Je n’ai pas lu ce pan de l’œuvre de Clavel que tu évoques. Pour écrire Malataverne, l’auteur est parti d’un crime commis à la fin des années 20, en pleine campagne, par trois adolescents qu’il connaissait, tandis que lui n’avait que six ou sept ans. Ce drame l’a marqué. Il s’en est inspiré pour écrire ce roman, paru quarante ans après les faits.
Malataverne m’a impacté car j’ai retrouvé dans ses pages un univers qui m’était très familier : la campagne, les champs, les bois, les chemins de terre boueux… Mes arrière-grands-parents possédaient une ferme et une exploitation agricole. Ajoutons à cela quelques menus péchés que j’ai commis, et on obtient des échos assez forts.
Dans un entretien, tu as dit qu’il y avait un monde entre écrire la nature et raconter des histoires qui se déroulent à la campagne. J’aimerais beaucoup que tu développes.
En disant cela, j’ai voulu pointer la différence entre les auteurs qui travaillent la langue, qui la font chanter et souffrir, et ceux qui écrivent juste assez bien pour avoir un 14 en dissertation.

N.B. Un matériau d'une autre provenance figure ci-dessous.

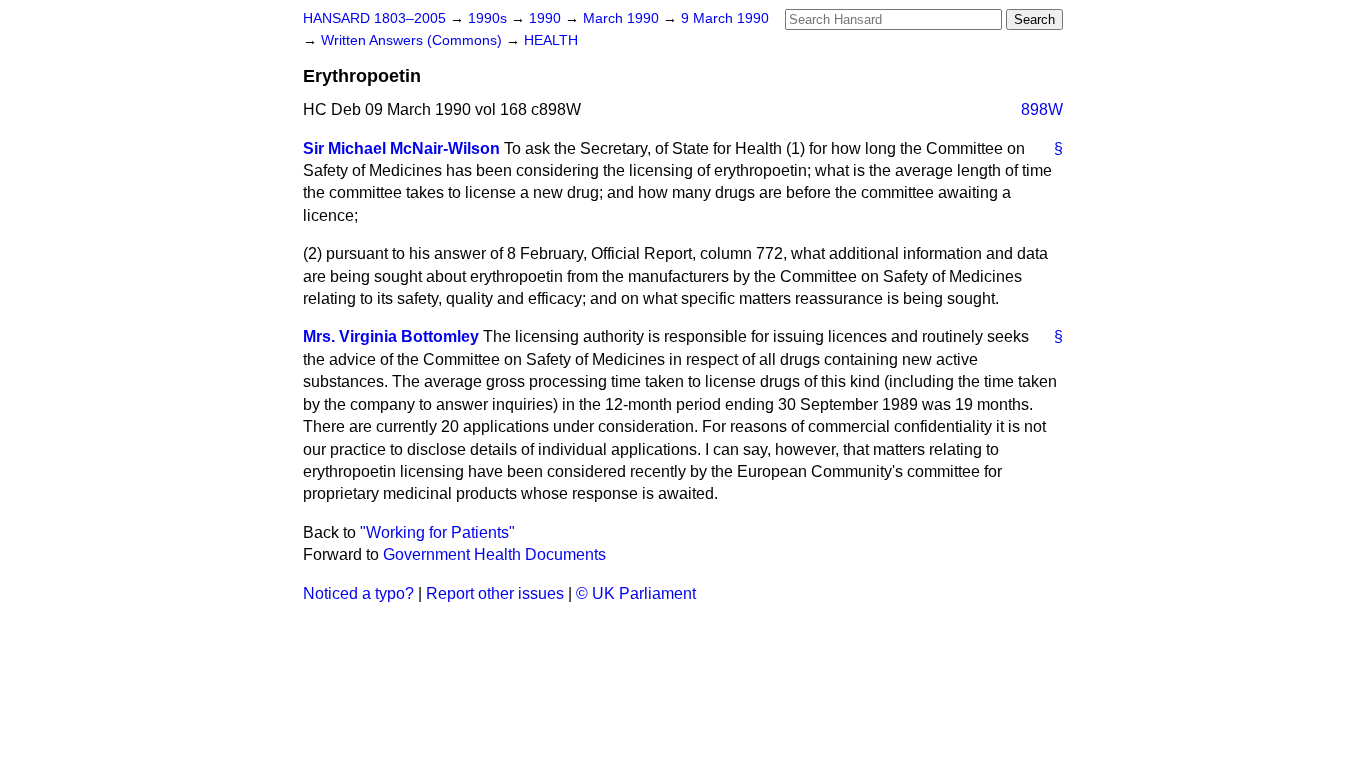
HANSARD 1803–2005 (374, 18)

Une dernière pour la route. Est-ce qu’écrire un roman c’est comme construire une cabane ? Y a-t-il des points communs ?
Oui, il y en a plein. La cabane possède un squelette qu’il s’agit d’habiller ensuite, d’organiser, d’enrichir. La construction de la cabane reste d’ailleurs à mes yeux le moment le plus passionnant de l’aventure. C’est une autre histoire qui commence quand elle est terminée, comme le livre fait son voyage une fois qu’il est édité. L’auteur l’habite toujours, bien sûr, mais il n’intervient plus sur le corps de l’œuvre.